On October 12th ArtBlitzLA checked in at the opening for the pop-up exhibition, ‘White Balancing,’ curated by Hayley Miner. Pauli Ochi caught up with Miner to learn more about the show, which took place in a massive downtown space and included works by Dwyer Kilcollin, Kelly Kleinschrodt, Nicholette Kominos, Kristan Marvell, Matthew Farrar, Debra Scacco, April Street, Emma Gray and Leslie Nix, plus a performance by Christopher Reynolds.
Tell us about the space.
The 16,000 sq ft former aluminum foundry location was recently converted into an artist’s studio space. It also accommodates part-time mold-making work that the owner/ artist does. I came across this space on a studio visit with April Street (one of the artists in the show) and had a serendipitous moment of “hey, what if we have a pop-up exhibition here!” The space is thoughtfully divided to break up the cavernous square footage. There are rooms that feel more intimate where I placed smaller works (like Emma Gray’s Streaker series and Matthew Farrar’s “light & liquid” photographs). Of course the large-scale pieces like Kristan Marvell’s sculptures, Nicholette Kominos’ installation and Leslie Nix’s lush paintings find an appropriately grand space for their works too. The center berth, where you entered the exhibition, was perfect for Christopher Reynolds’ inaugural performance of “Crachevin.”
Tell us about the title and idea behind the show.
The art scene in LA and elsewhere has been so saturated in the last few years. Given the chance to curate this show I wanted to do something pared down in a raw, exciting new space. In color photography, as Carol Cheh writes in the press release, “white balance” refers to the process of removing artificial color casts that can obscure the natural white hues of a subject. It felt exactly like what my intention was for this show and this group of artists.
You’re an art advisor and interior designer. What inspired you to want to curate?
Having worked in the film world as a set designer, segued into interior architecture and then to art advising, I’ve had enough time to find that my passion for art, building collections with clients and discovering artists are the things that inspire and bring me joy. This is my first outing as a curator and given this positive experience I’ve definitely caught the bug.
What has the process been like? Highlights? Challenges?
After securing the enormous raw space and initially being overwhelmed with how to make it work I contacted all the artists that are currently on my radar. The artists in the show not only have impressive oeuvres and are ones I’ve been trailing for years, but they also all make contemplative work. As Carol Cheh put it, “there are certain qualities that emerge in all of their work: honesty, joy, exquisite craftsmanship and attention to detail, and a depth of inquiry that consistently reveals the heart and soul of the human experience.” The highlights of organizing the show were too many to list – selecting from the treasure trove of new works by individual artists, some of which are now on their way to FIAC and Frieze, was obviously exciting. Installation day was the most invigorating nine hours I’ve experienced so far being in the art business. Every artist showed up with such enthusiasm, it was infectious. The biggest challenge was deciding how to divide the space up while keeping the flow. Constantly keeping the dust at bay was another. With such high ceilings and large doors it’s impossible to keep an area dust-free, the way I normally like it.

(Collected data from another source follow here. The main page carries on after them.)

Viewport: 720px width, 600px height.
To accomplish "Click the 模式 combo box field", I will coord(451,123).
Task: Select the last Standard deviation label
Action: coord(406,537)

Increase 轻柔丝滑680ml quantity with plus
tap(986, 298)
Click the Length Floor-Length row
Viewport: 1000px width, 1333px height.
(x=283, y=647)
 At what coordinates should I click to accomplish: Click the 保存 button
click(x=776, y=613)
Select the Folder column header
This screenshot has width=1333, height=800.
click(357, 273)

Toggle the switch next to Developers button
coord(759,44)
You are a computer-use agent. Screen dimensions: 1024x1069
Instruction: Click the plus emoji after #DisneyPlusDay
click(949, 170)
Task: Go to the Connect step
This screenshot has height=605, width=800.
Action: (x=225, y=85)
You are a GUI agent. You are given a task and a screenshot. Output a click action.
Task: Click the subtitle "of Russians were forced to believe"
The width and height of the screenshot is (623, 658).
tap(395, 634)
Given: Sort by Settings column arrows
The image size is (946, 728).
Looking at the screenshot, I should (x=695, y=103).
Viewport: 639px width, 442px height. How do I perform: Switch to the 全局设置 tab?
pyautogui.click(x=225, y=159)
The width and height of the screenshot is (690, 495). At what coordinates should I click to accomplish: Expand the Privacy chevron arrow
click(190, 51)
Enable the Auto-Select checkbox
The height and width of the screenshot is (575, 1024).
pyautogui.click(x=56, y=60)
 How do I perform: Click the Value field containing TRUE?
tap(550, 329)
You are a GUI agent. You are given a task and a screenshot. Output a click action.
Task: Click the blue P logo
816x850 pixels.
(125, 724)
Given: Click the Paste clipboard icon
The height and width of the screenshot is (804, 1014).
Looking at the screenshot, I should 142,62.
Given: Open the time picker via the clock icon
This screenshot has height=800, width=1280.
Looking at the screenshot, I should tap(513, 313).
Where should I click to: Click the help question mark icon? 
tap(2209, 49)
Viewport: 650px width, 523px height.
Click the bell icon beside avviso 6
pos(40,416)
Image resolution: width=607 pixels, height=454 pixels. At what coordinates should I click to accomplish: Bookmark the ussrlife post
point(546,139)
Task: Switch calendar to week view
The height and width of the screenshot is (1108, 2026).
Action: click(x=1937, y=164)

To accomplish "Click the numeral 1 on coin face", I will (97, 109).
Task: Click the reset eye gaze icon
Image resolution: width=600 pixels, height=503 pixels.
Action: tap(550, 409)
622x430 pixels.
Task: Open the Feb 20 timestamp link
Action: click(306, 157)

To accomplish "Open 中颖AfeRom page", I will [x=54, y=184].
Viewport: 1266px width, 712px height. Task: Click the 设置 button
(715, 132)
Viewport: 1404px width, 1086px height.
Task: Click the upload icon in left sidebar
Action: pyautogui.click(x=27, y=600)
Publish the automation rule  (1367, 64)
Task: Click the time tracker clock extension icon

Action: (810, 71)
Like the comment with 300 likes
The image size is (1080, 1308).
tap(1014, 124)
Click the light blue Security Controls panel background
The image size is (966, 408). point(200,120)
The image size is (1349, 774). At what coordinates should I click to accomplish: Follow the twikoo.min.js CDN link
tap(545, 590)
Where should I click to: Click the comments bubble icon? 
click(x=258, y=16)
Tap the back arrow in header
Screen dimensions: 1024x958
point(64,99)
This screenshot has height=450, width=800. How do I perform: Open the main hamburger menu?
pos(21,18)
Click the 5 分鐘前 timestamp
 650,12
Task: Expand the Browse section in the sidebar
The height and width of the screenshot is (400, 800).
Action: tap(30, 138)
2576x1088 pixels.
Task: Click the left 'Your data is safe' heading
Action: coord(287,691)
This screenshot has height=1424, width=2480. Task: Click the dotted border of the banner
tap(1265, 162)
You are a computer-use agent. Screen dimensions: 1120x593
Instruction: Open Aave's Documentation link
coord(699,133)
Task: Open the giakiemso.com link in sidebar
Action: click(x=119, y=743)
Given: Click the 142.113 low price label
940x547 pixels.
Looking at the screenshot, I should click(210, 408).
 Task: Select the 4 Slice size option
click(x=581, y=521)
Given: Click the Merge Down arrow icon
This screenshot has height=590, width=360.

Tell us about Christopher Reynolds performance.
Christopher Reynolds’ practice is unparalleled in its breadth and dynamicism. The first time I met him was while he was at Cal Arts and I remember thinking, “this artist is going to create so many forms of art from his wildly creative, frenetically obsessive mind.” His studio visits are the most exhilarating; there are top-notch paintings, drawings, videos, sculptures and performance pieces, all completely thought out and orchestrated. The performance “Crachevin” is his latest production conceived only a few weeks before the opening. “Crachevin” is a french term in the wine tasting world that references “Tastevin” (taste wine in French) and it roughly means “spit wine.” Reynolds devised an elaborate performance using the help of one additional performer to examine our relationship to food as a social tool. His performances inflict visceral responses of pleasure, pain, satiation and challenges the viewer’s perception of food. At the opening over 200 viewers got a chance to be awed and amused. There were tense moments in the beginning that very soon transitioned into uncomfortable chuckles, eventually escalating into all out laughs.
And the details. When/where/how can people see the show? Will the space be open to the public beyond the opening?
The exhibition is a one week pop-up that closes this Friday, Oct 17th. It’s by appointment only. It’s located in El Sereno, just east of downtown off the 10 freeway.